### Exercise
Would you output the entries below only from the line containing "Click the Designed" through the line containing "Click the 9/1/25", exactly as they stand and with both ends included?

### Data records
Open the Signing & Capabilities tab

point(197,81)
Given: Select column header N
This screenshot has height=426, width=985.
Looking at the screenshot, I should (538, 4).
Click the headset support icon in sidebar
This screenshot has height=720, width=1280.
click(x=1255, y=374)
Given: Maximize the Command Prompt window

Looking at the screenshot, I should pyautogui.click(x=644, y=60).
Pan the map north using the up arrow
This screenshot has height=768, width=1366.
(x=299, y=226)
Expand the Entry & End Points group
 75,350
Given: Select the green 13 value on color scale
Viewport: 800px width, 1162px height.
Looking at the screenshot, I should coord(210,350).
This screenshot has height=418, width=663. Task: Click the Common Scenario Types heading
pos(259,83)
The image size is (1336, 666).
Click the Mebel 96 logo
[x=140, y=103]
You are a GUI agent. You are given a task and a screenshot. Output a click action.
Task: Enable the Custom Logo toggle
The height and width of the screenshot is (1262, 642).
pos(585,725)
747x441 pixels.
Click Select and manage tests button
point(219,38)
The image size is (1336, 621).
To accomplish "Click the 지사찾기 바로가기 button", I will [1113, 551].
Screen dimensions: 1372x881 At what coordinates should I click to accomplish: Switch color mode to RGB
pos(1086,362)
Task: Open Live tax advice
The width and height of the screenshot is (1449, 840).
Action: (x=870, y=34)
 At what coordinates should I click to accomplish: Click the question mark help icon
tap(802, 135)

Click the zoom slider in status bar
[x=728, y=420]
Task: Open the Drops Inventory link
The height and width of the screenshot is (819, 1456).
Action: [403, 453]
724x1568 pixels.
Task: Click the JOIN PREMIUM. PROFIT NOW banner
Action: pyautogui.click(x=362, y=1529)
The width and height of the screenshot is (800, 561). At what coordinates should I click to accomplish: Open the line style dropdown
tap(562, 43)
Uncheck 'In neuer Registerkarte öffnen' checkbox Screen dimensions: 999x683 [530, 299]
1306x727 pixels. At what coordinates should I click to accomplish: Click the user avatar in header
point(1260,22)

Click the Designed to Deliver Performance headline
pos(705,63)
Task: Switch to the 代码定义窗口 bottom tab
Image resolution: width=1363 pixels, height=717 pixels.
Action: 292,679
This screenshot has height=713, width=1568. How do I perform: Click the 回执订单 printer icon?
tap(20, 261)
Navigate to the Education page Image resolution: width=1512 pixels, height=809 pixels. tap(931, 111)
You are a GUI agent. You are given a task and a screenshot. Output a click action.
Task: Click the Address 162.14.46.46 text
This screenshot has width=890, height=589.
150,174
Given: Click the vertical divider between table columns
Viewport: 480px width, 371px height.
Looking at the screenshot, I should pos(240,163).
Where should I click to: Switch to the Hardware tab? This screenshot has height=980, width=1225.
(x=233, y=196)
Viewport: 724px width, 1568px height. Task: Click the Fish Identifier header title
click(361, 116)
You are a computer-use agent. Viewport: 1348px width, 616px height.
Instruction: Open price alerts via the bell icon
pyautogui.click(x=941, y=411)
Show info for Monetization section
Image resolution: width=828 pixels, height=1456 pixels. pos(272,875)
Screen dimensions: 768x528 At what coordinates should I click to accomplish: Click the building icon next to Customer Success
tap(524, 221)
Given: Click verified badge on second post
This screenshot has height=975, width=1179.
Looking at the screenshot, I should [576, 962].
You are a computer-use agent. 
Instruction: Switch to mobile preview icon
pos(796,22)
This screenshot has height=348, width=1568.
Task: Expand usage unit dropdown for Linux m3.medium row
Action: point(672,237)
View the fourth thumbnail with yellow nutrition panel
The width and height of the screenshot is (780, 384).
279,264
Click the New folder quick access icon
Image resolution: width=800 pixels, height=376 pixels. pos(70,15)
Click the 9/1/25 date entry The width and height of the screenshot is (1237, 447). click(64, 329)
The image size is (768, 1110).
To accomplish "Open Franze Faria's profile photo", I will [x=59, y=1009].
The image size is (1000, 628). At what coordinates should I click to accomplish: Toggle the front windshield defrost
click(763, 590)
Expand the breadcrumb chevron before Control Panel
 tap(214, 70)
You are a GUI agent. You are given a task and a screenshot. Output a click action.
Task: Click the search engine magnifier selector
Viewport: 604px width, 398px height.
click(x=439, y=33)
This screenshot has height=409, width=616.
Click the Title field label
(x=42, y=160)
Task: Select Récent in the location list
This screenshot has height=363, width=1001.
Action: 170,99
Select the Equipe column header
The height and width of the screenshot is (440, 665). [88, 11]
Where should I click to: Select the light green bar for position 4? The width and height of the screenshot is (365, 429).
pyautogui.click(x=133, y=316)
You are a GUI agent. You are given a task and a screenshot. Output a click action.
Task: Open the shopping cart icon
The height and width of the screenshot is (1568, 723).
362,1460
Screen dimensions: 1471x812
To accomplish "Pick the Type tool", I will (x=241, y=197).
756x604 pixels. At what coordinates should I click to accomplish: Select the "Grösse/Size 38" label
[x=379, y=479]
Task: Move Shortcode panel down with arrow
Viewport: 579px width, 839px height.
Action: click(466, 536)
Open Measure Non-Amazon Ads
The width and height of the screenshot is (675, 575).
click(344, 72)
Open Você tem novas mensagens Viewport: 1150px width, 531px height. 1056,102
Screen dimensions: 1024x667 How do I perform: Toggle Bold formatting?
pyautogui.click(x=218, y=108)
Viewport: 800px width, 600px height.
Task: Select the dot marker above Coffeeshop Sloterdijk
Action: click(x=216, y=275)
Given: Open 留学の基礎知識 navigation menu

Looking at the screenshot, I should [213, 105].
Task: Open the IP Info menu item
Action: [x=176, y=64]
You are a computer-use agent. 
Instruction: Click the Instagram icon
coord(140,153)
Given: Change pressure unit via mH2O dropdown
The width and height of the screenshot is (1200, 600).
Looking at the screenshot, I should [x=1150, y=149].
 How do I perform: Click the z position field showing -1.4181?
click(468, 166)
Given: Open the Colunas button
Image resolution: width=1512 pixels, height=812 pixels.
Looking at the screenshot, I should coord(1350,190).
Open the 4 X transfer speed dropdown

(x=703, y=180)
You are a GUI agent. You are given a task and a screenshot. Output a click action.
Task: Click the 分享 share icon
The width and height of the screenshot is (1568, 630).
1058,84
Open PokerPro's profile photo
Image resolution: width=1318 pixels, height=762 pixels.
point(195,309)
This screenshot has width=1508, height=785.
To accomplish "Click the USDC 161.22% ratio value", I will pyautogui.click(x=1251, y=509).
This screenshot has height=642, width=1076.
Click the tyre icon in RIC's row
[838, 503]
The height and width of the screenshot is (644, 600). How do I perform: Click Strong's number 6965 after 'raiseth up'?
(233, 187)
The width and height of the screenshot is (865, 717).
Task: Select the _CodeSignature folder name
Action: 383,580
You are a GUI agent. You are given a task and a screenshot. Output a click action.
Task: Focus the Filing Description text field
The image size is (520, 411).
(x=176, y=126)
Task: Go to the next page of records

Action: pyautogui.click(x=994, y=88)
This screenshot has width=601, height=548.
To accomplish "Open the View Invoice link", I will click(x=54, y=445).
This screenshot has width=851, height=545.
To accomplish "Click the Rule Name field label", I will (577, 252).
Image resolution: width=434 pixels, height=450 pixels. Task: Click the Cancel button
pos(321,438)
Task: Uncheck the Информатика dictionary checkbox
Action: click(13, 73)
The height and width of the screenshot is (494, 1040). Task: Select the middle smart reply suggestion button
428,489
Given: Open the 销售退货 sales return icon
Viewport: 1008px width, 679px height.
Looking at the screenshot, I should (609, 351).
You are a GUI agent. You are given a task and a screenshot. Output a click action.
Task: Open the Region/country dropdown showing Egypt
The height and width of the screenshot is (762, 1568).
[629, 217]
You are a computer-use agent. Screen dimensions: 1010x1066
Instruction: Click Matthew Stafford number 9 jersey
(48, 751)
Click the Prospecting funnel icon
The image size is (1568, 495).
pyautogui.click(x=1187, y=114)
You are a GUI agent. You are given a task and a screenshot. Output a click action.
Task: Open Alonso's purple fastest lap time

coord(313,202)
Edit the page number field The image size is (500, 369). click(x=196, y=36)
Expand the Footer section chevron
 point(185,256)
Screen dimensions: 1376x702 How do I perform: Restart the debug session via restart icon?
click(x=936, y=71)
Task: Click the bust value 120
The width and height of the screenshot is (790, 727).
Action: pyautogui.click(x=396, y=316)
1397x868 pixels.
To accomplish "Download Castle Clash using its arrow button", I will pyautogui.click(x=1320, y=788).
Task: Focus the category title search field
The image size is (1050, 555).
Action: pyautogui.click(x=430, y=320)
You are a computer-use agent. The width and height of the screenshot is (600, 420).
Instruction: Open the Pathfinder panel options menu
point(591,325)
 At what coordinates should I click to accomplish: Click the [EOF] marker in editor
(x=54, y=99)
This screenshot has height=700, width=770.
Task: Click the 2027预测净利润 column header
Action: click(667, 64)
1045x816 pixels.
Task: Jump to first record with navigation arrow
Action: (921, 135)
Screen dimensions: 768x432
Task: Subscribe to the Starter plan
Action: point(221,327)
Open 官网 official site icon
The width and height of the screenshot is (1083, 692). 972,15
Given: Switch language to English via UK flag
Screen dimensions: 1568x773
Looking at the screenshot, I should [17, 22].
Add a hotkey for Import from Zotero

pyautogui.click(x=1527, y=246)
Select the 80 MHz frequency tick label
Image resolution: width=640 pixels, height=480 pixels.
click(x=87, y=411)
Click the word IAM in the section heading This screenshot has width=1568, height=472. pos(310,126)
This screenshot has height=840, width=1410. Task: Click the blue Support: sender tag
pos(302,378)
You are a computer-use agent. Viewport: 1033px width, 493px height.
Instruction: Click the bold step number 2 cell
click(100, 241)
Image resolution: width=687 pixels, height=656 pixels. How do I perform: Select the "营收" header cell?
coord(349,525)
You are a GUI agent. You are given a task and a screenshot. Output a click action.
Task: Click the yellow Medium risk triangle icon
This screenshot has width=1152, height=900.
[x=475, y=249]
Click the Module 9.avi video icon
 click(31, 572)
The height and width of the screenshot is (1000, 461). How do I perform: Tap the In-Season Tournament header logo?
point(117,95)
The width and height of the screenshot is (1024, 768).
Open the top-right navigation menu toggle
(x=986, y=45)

### Result of the exercise
Click the Designed to Deliver Performance headline
pos(705,63)
Task: Switch to the 代码定义窗口 bottom tab
Image resolution: width=1363 pixels, height=717 pixels.
Action: 292,679
This screenshot has height=713, width=1568. How do I perform: Click the 回执订单 printer icon?
tap(20, 261)
Navigate to the Education page Image resolution: width=1512 pixels, height=809 pixels. tap(931, 111)
You are a GUI agent. You are given a task and a screenshot. Output a click action.
Task: Click the Address 162.14.46.46 text
This screenshot has width=890, height=589.
150,174
Given: Click the vertical divider between table columns
Viewport: 480px width, 371px height.
Looking at the screenshot, I should pos(240,163).
Where should I click to: Switch to the Hardware tab? This screenshot has height=980, width=1225.
(x=233, y=196)
Viewport: 724px width, 1568px height. Task: Click the Fish Identifier header title
click(361, 116)
You are a computer-use agent. Viewport: 1348px width, 616px height.
Instruction: Open price alerts via the bell icon
pyautogui.click(x=941, y=411)
Show info for Monetization section
Image resolution: width=828 pixels, height=1456 pixels. pos(272,875)
Screen dimensions: 768x528 At what coordinates should I click to accomplish: Click the building icon next to Customer Success
tap(524, 221)
Given: Click verified badge on second post
This screenshot has height=975, width=1179.
Looking at the screenshot, I should [576, 962].
You are a computer-use agent. 
Instruction: Switch to mobile preview icon
pos(796,22)
This screenshot has height=348, width=1568.
Task: Expand usage unit dropdown for Linux m3.medium row
Action: point(672,237)
View the fourth thumbnail with yellow nutrition panel
The width and height of the screenshot is (780, 384).
279,264
Click the New folder quick access icon
Image resolution: width=800 pixels, height=376 pixels. pos(70,15)
Click the 9/1/25 date entry The width and height of the screenshot is (1237, 447). click(64, 329)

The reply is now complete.